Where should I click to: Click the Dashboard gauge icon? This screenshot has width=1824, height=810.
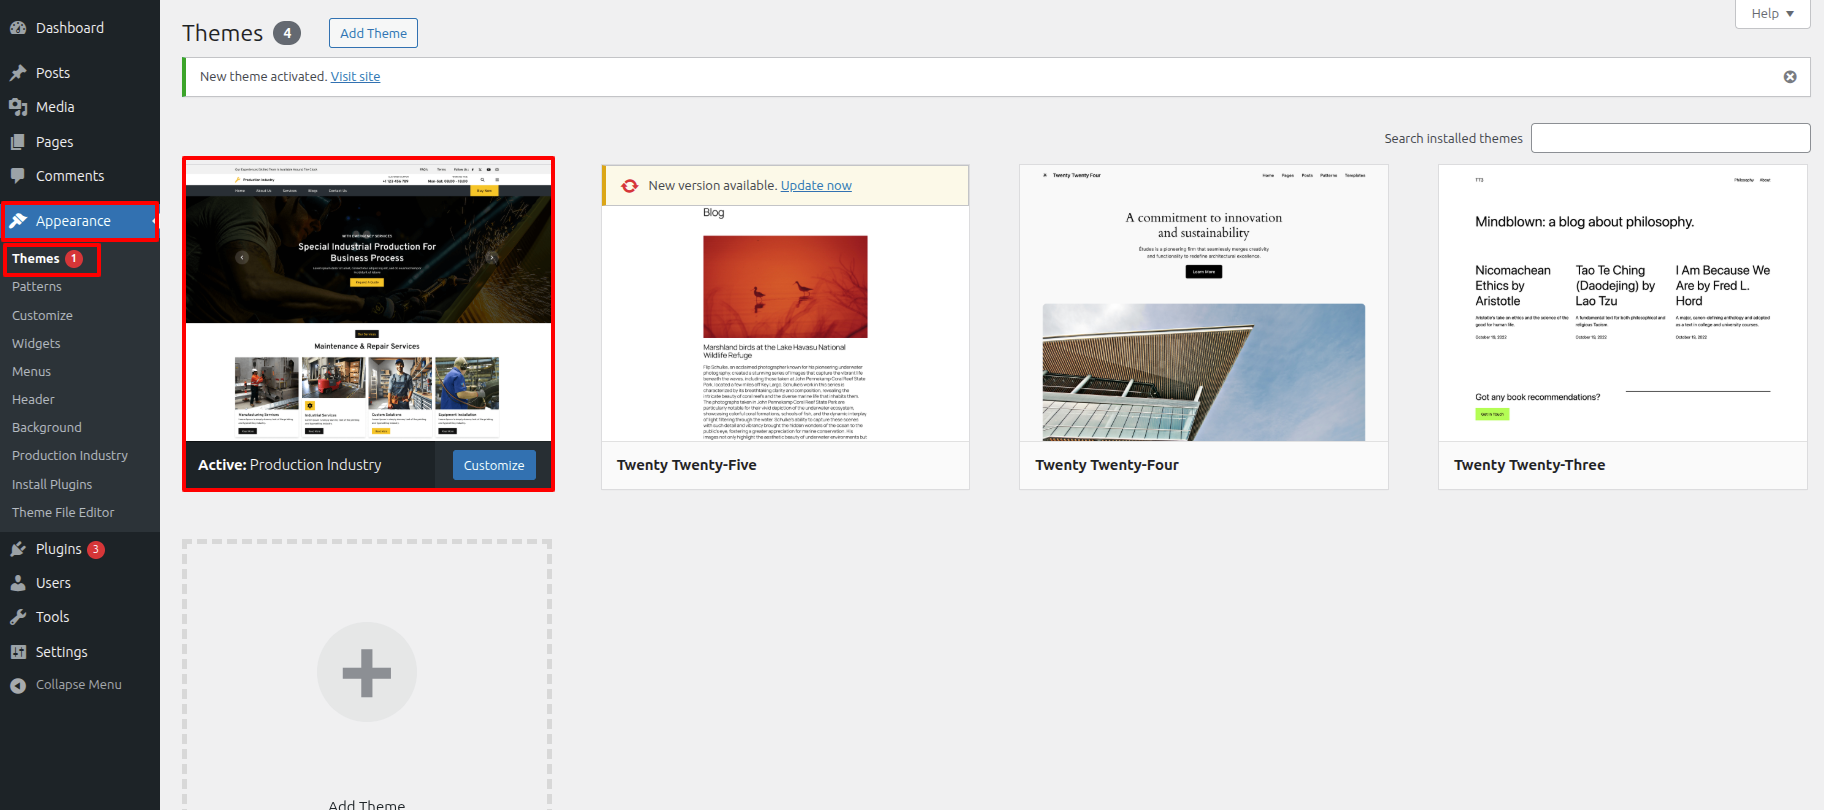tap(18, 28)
◆ ◆ ◆ ◆ ◆ ◆ ◆
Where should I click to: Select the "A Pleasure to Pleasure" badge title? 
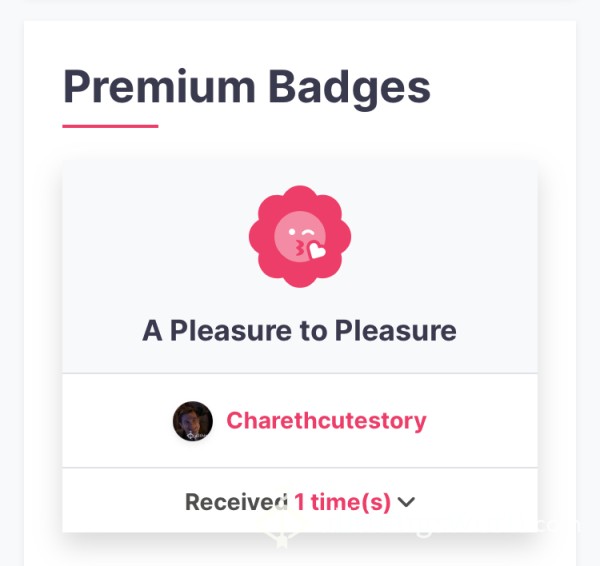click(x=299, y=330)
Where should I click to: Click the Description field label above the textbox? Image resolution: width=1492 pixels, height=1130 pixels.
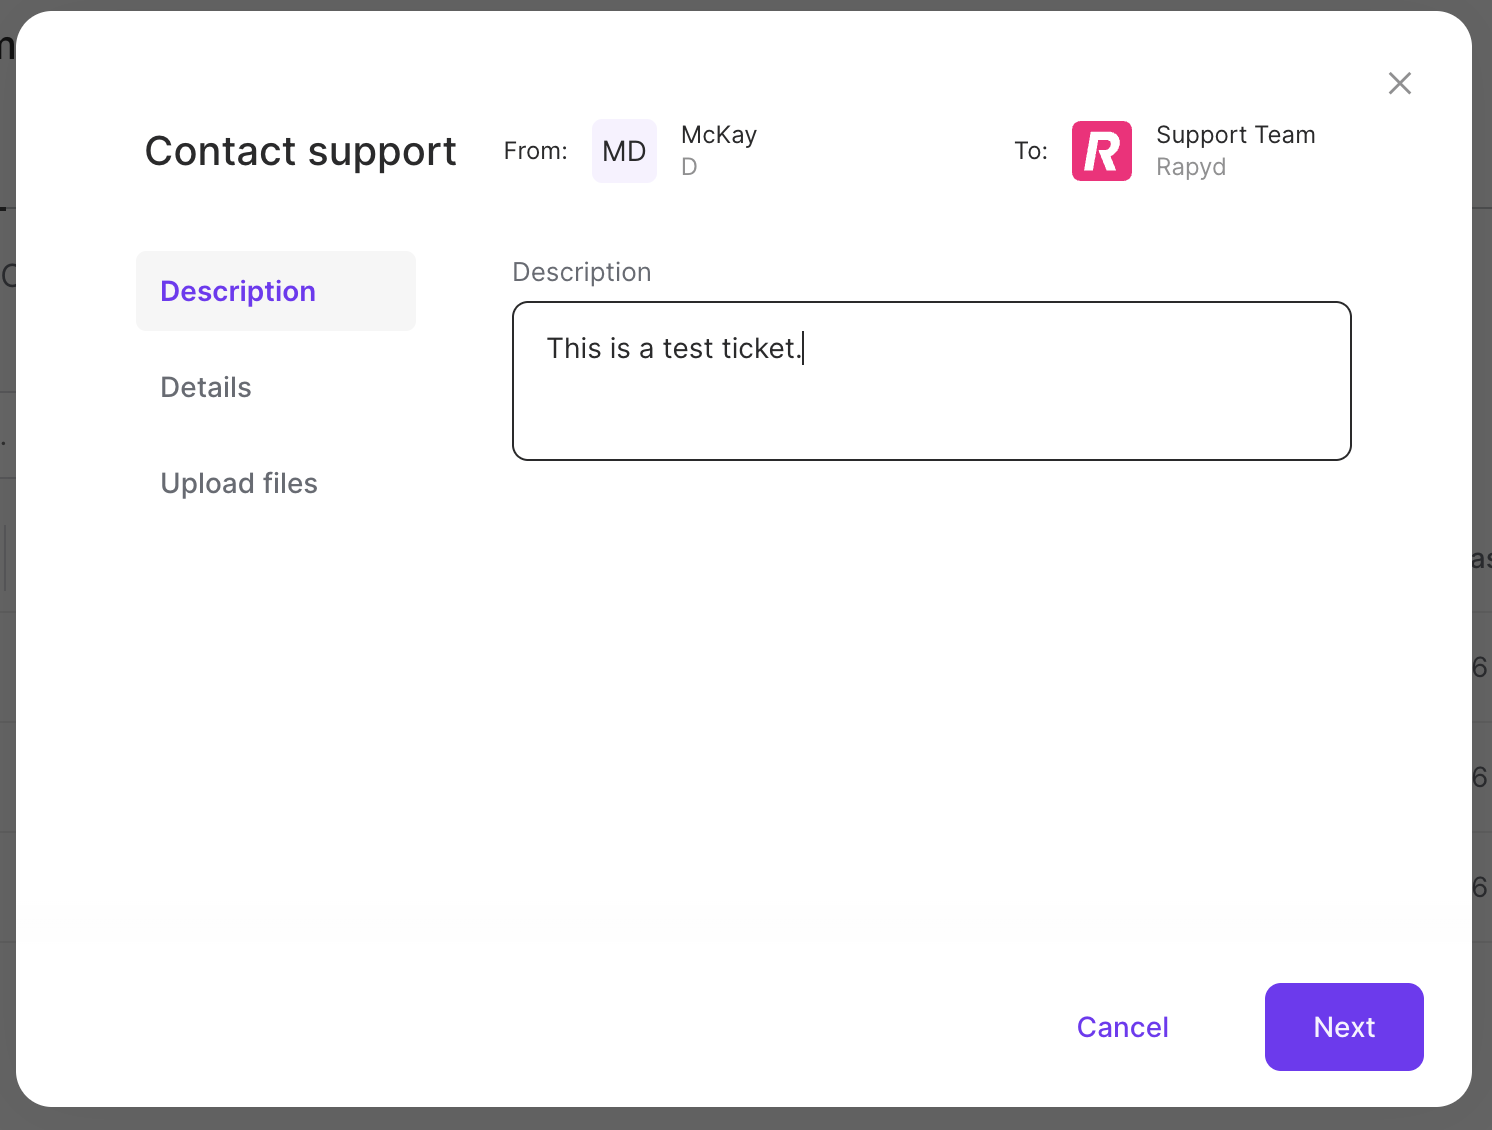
◆ ◆ ◆ ◆ ◆ ◆ ◆
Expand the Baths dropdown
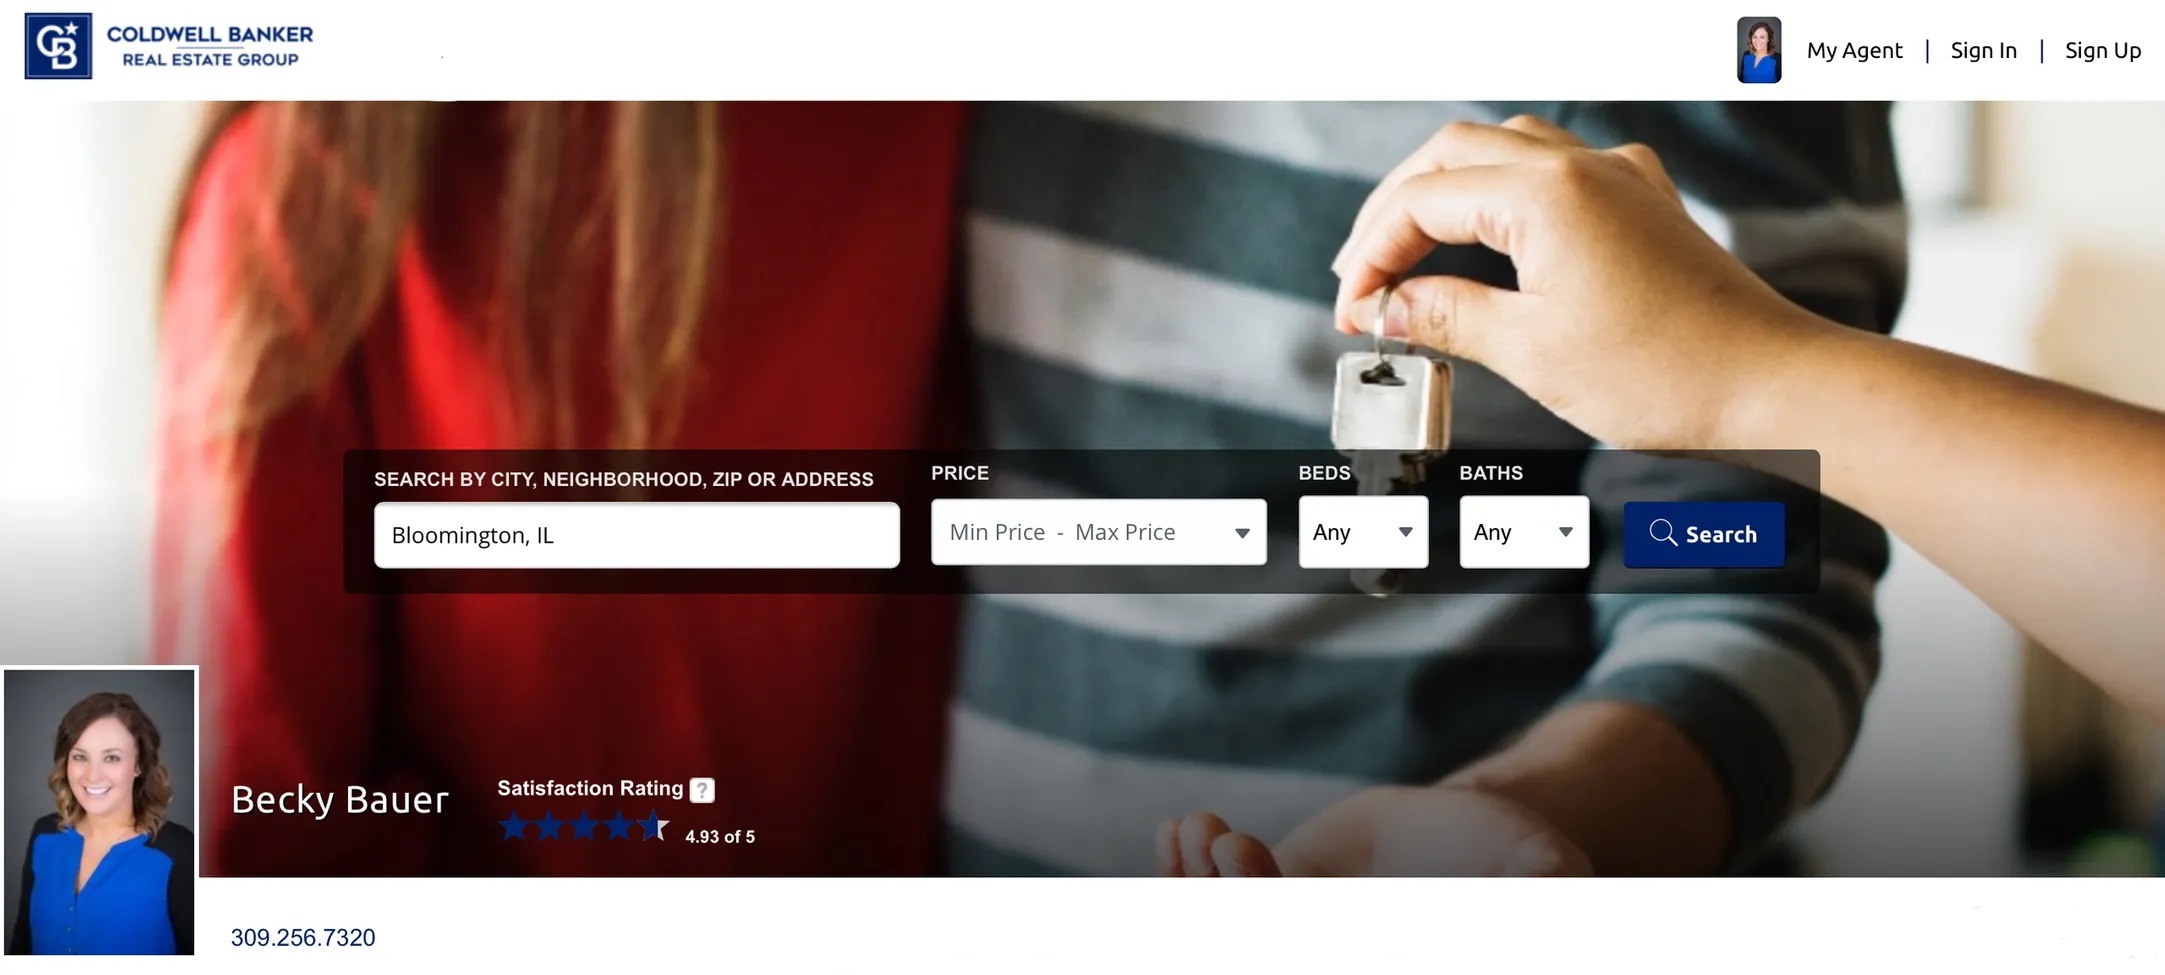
◆ ◆ ◆ ◆ ◆ ◆ ◆
→ **EXERCISE**
Going by the data above, the answer is exactly the lines from the one holding "Where should I click to: Select" to the one holding "Where should I click to: Click the Description", both kept, with the pictures left out.

→ **ANSWER BELOW**
Where should I click to: Select the "A Pleasure to Pleasure" badge title? 
click(x=299, y=330)
Where should I click to: Click the Description field label above the textbox? Image resolution: width=1492 pixels, height=1130 pixels.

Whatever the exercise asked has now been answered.